Dehydrated fig sealed in obulato sheets.
3º Act: Tapas.
- Mary (2012):
A fun interpretation (i.e. deconstruction) of Bloody Mary, which was good, but the highlight for me in this dish was the gorgeous celery.
- Pepperwort (2012):
We were instructed to first eat the leaf and the fish (tuna?) together, but to save a piece of the leaf to eat alone. Together with the fish, the spice was neutralized. On its own, the leaf had a very strong horseradish/wasabi spicy style.
- Dove nest (2010):
The “dove eggs” contained brown butter and sat on a bed of dried pasta.
- Apple tart (2012):
The “Apple tart” was a feather light meringue with a Campari granité on top. Good contrast between the sweet (i.e. meringue) and the bitterness (the Campari).
- Ravioli of beetroot and crab (2012):
- Mediterranean Taco (2013):
- Coca of sweet corn (2011):
4º Act: Our table.
Act 4 included the mains.
- The water of dry tomatoes (2011):
Another deconstruction and the white “snow” were shavings of frozen tomato essence and there were also pieces of tomato at the bottom of the bowl. Pretty good!
- Cuba libre de Foie Gras with lemon granité and rocket (2001):
A gel of lemon, cola and rum emulsified with Foie Gras. Served with a brioche.
- The haze (2003):
The “haze” in this dish was made of Liquid Nitrogen (LN2) and was meant to add an illusion of fog in the forest. The “forest content” was a compilation of mushrooms, peas and pork served over pine and aromatic moss.
- Protein of oyster:
- Red king prawns from Dénia, just boiled. Tea of chards:
Prawns are a real specialty of Dénia (the region were the restaurant is located). Wrapped in red cellophane were two large Dénia prawns, which were served together with a cup of prawn stock (that were supposed to be drunk). Really good!
- Red mullet with incrustation of its guts and eucalyptus (2011)
This fish was according to my taste buds a true winner!

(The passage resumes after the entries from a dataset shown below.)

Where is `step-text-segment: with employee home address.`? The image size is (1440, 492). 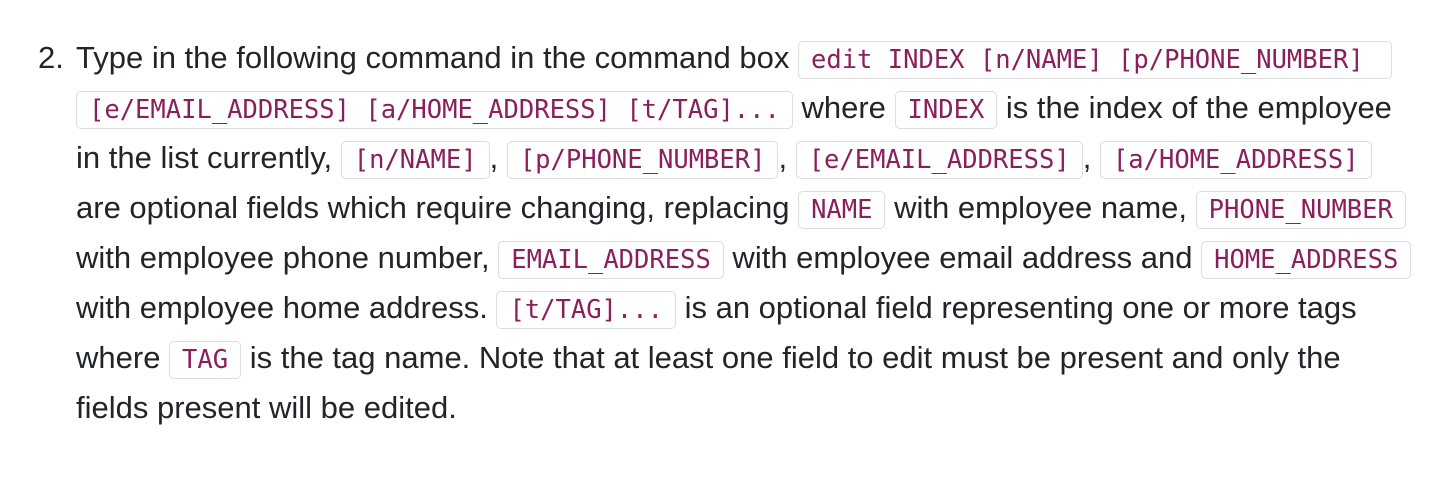
step-text-segment: with employee home address. is located at coordinates (286, 308).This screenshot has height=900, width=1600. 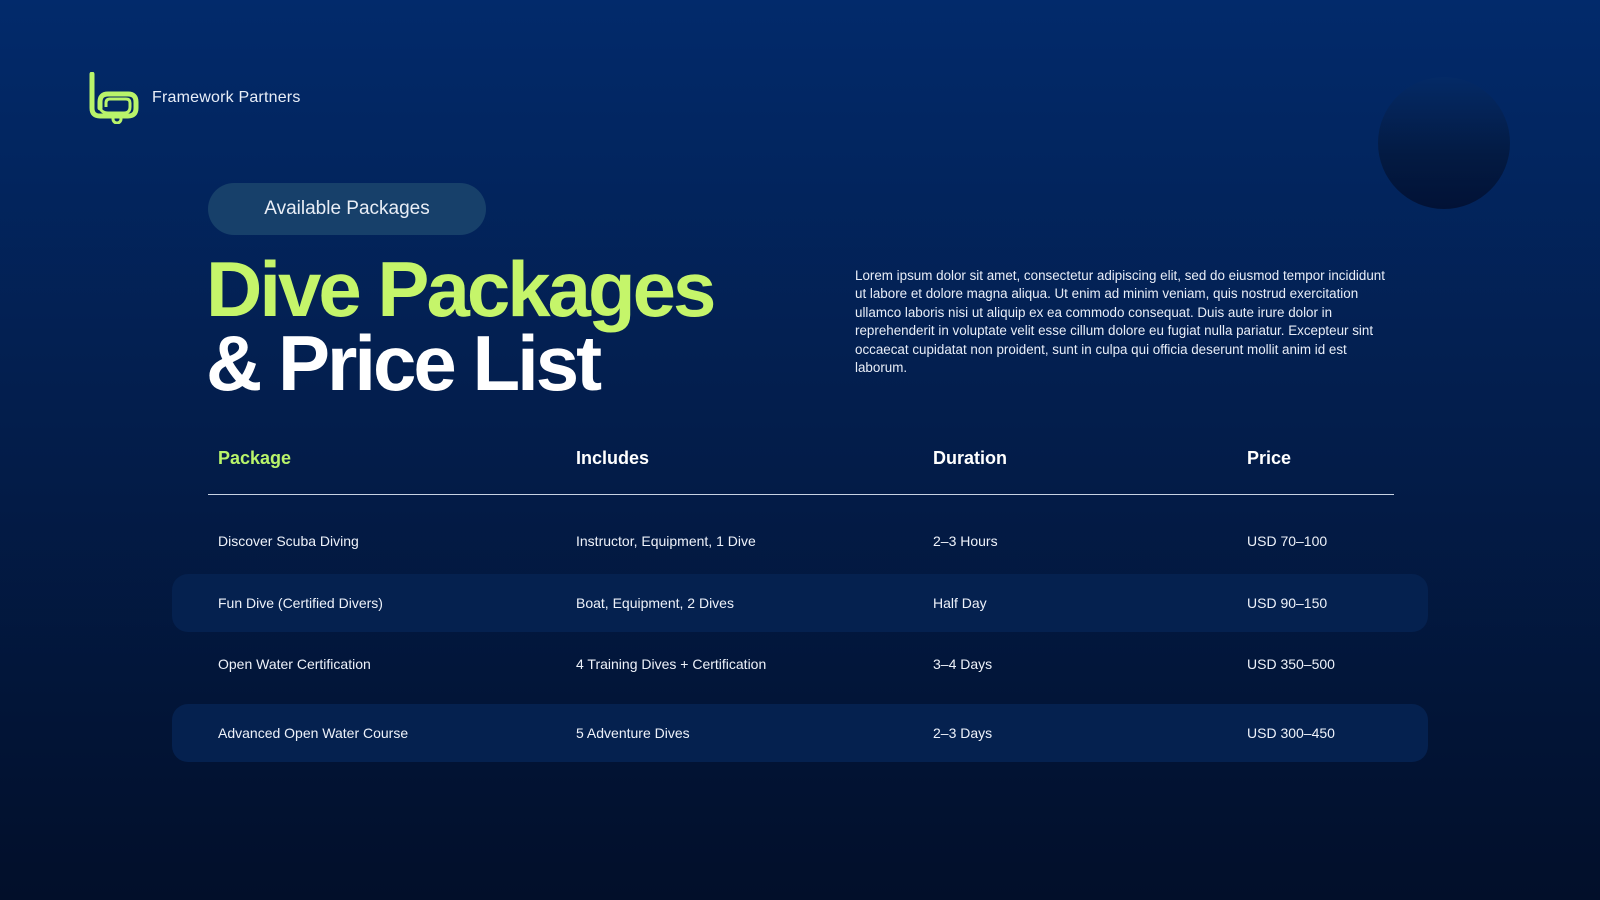 I want to click on cell-price: USD 350–500, so click(x=1291, y=664).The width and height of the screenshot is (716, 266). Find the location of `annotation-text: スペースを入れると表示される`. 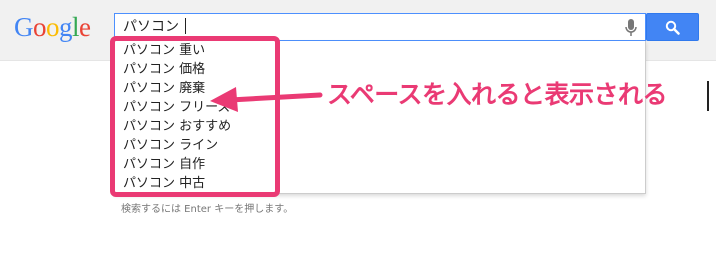

annotation-text: スペースを入れると表示される is located at coordinates (498, 94). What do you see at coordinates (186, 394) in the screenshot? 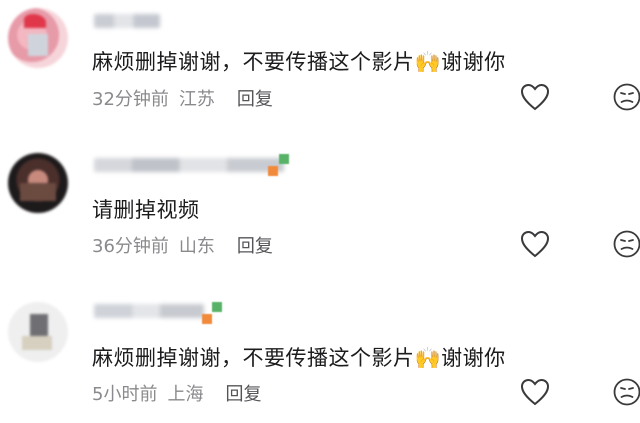
I see `comment-location: 上海` at bounding box center [186, 394]. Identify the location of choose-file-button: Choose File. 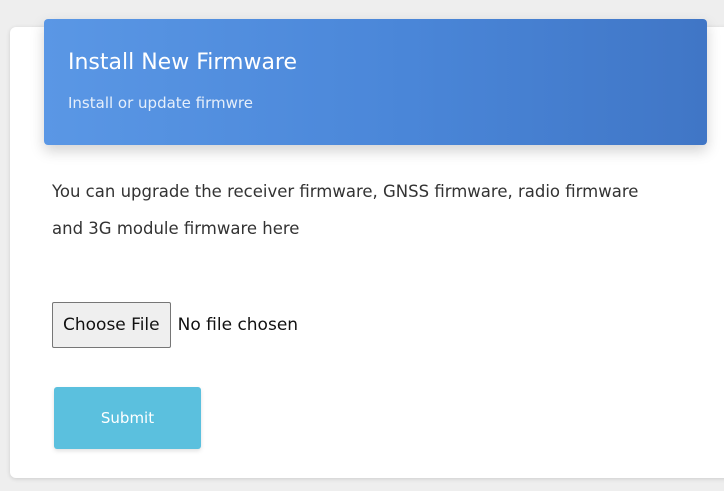
(112, 325).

- Rice “Sénia” ashes (2008):
Sénia rice with braised pigeon, chanterelle mushrooms and smoked black truffles. One of my high-lights this dinner!
5º Act: Desserts.
- Citrus field (2005):
Various citrus served on a bed of dehydrated citrus “sand” and accompanied by flowers.
- Milk (2009):
6º Act: The magic box:
- Crocante of almonds, Truffle of rum, Gold stone:
Before the box was opened, it was shaken. Opened, some “magic” flavorsome aromas flow out of the box and its contents (crocante of almonds, truffle of rum and Gold stone) were also really good.
In summary: a very creative avant-garde restaurant with good service. I am not always 100% keen in regards to “too much” avant-garde cooking but at Dacosta it made sense and I enjoyed most of the food. From my perspective, I have eaten “better” food, that is food that I think tastes better and have even better flavor combinations (e.g. Frantzén, Le Calandre and Victor’s) but that said, I consider Quique Dacosta a top notch restaurant. Also, it is a fun and interesting restaurant to visit, maybe one of the more entertaining ones I have visited.
One thing I lacked is that Mr. Dacosta did not seem to be present in the restaurant; maybe he was, like many other “high-profile” chefs, out travelling on other engagements than cooking in his own restaurant (I do not know). Also, it would have been interesting to visit the kitchen and the wine cellar but the dinner was not finished until roughly 01:30 so I guess it was a little bit late to ask about this (in some restaurants they invite you to do this…). In all: highly recommended!